President of Honour : Pierre HERME
International President of the Jury : Yukio ICHIKAWA, 2007 Winner

Detailed programme of the World Pastry Cup 2009

The World Pastry Cup contest is held during the SIRHA, the International Hotel and Catering Exhibition, January 25th to 26th 2007 Lyon - EUREXPO.

Saturday 24th january 2009 :

18h Briefing at the Chefs’ Area

Sunday 25th january 2009 :

6h30 - 16h30 Competition events at Eurexpo
18h Official picture of the 2009 World Pastry Cup

Monday 26th january 2009

6h30 - 16h30 Competition events at Eurexpo

18h Announcement of the results and awards ceremony

Contest Themes

Plate of desserts

The "Plate of Desserts" must be typical of the country represented, in particular it should include local products from that country. Almond Board of California must be one of the key elements of the plate dessert’s composition.

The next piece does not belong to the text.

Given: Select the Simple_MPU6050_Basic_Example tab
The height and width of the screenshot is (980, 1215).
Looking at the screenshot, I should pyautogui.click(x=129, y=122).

Teams will be required to prepare 13 dishes for this test :

One plate of desserts for the buffet, with an artistic presentation base created using chocolate only (maximum size 125cm x 60cm x 40 cm),
12 plates of desserts for tasting purposes (one plate per every two jury members).

The plate of desserts prepared for the buffet should be placed on a 60x40 cm base.

The Organising Committee will provide white plates, 28-30 cm in diameter.

Frozen Fruit Dessert

The theme of the "Frozen Fruit Dessert" is open.

For this test, each team will be required to prepare :

A frozen fruit dessert to serve 6 persons, for presentation purposes, to be integrated in a presentation made of sculpted hydric ice,
Two frozen fruit desserts of same composition, to serve 10 persons, for tasting purposes.

Individual portions should weigh between 100 g. and 140 g per person. The dessert prepared for the buffet should be placed on a 60x40 cm base.

"The Ravifruit frozen fruit dessert" must be prepared using a fruit coating. The use of a biscuit base is permitted if necessary. The frozen dessert must include almonds from California decoration.

Ice sculpting

As part of the presentation of the frozen dessert, each team is required to prepare a sculpture carved out of hydric ice.

The Organising Committee will supply a bloc of hydric ice of approximately 120x50x40 cm.

The ice sculpting work will take place in an area specially outfitted to this effect, including means of disposal of ice shavings and excess water.

Chocolate desserts

The theme of the " Grands crûs Valrhona Chocolate dessert " is open. For this test the teams are required to prepare :

One dessert for presentation purposes, to serve 6 persons, to be integrated in a sugar creation composed for 2/3rds of cooked sugar (drawn, blown, cast), maximum size (125cm x 40cm x 60cm).

Two desserts of same composition to serve 10 persons, for tasting purposes.

Individual portions should weigh between 75 g. et 125 g per person.

The chocolate dessert prepared for the buffet will be placed on a 60x40 cm base.

General instructions for presenting the Plate of desserts :
The desserts will be presented facing the audience.
The presentation tables will be supplied, dressed with a table cloth
(length: 200 cm width: 80 cm, height: 75 cm).
Background decoration is not permitted.
Material, fabric, bases, colouring coating will be supplied by the teams.
The use of rotating bases will be tolerated under certain conditions.
Dimensions exceeding those specified in the regulations will entail the elimination of the team.
All elements entering the composition of the dessert are required to be edible (except stems serving to support leaves and branches).